Problem:
When the word "computer" shows up in a line of the records below, copy that line.

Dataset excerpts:

++++++

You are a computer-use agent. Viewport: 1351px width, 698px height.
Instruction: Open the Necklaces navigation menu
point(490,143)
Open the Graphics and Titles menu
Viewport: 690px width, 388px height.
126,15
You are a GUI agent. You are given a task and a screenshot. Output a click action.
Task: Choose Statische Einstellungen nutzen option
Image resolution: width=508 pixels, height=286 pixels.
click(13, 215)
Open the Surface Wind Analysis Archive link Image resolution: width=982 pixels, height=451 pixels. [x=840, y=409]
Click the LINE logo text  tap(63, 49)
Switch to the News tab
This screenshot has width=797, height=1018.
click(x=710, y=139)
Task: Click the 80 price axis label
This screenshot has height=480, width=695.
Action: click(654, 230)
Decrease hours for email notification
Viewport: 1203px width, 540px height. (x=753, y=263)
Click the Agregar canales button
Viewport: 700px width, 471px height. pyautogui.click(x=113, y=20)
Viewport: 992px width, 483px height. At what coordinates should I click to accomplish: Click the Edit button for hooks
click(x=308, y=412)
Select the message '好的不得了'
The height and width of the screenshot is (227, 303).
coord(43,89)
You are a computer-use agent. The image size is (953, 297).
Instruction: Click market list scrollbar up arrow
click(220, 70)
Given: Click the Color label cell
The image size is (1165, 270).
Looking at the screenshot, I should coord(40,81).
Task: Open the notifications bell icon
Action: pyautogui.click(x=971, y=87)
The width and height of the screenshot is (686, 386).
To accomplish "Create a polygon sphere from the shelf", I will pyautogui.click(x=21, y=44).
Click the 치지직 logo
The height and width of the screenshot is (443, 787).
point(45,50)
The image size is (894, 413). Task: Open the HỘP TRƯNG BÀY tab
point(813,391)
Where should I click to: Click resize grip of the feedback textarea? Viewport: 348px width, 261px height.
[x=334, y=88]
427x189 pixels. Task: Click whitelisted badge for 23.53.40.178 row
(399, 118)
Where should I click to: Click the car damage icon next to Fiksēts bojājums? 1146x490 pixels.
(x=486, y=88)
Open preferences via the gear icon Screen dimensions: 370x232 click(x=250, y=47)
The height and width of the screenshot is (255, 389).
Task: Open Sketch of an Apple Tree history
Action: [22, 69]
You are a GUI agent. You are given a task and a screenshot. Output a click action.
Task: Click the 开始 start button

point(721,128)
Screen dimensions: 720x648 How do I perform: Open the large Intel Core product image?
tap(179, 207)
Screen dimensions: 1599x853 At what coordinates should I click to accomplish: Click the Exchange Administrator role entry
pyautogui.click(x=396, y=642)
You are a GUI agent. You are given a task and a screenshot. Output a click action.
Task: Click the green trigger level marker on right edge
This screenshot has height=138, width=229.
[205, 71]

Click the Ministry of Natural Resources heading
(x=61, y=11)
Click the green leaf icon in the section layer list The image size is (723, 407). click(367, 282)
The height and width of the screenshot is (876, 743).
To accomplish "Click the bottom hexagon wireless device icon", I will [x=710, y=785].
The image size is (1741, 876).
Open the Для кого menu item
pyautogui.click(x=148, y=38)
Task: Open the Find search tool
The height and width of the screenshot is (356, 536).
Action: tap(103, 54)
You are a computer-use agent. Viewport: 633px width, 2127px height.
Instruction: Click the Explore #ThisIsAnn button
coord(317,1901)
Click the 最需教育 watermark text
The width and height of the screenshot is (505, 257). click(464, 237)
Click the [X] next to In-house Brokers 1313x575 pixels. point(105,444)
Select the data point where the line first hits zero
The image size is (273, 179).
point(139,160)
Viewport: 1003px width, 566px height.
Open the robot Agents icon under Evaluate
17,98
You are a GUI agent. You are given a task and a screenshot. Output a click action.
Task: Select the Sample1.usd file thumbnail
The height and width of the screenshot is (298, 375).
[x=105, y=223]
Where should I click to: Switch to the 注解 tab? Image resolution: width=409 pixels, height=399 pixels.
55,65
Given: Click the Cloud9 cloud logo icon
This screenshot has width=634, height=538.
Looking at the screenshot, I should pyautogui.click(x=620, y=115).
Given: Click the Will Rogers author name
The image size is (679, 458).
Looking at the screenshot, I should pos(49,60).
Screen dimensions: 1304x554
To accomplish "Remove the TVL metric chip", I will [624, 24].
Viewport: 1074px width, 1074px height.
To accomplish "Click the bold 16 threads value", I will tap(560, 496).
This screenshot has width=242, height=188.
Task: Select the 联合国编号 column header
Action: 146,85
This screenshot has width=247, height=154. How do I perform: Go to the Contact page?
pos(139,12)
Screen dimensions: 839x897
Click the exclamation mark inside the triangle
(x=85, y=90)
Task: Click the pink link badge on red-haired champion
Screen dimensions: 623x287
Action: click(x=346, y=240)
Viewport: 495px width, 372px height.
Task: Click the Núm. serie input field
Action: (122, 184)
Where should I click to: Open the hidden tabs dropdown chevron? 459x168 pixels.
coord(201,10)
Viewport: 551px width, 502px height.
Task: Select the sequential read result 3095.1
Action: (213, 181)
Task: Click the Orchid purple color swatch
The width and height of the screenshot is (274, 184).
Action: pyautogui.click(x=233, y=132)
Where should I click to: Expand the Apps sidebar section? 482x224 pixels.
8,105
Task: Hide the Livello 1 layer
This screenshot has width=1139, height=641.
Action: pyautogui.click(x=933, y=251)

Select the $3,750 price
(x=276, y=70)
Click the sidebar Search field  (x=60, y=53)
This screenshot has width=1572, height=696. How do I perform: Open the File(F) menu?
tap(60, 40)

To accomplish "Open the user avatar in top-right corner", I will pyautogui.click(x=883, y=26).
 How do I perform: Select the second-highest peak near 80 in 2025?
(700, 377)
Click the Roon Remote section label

++++++

Output of the exercise:
You are a computer-use agent. Viewport: 1351px width, 698px height.
You are a computer-use agent. The image size is (953, 297).
You are a computer-use agent. Viewport: 633px width, 2127px height.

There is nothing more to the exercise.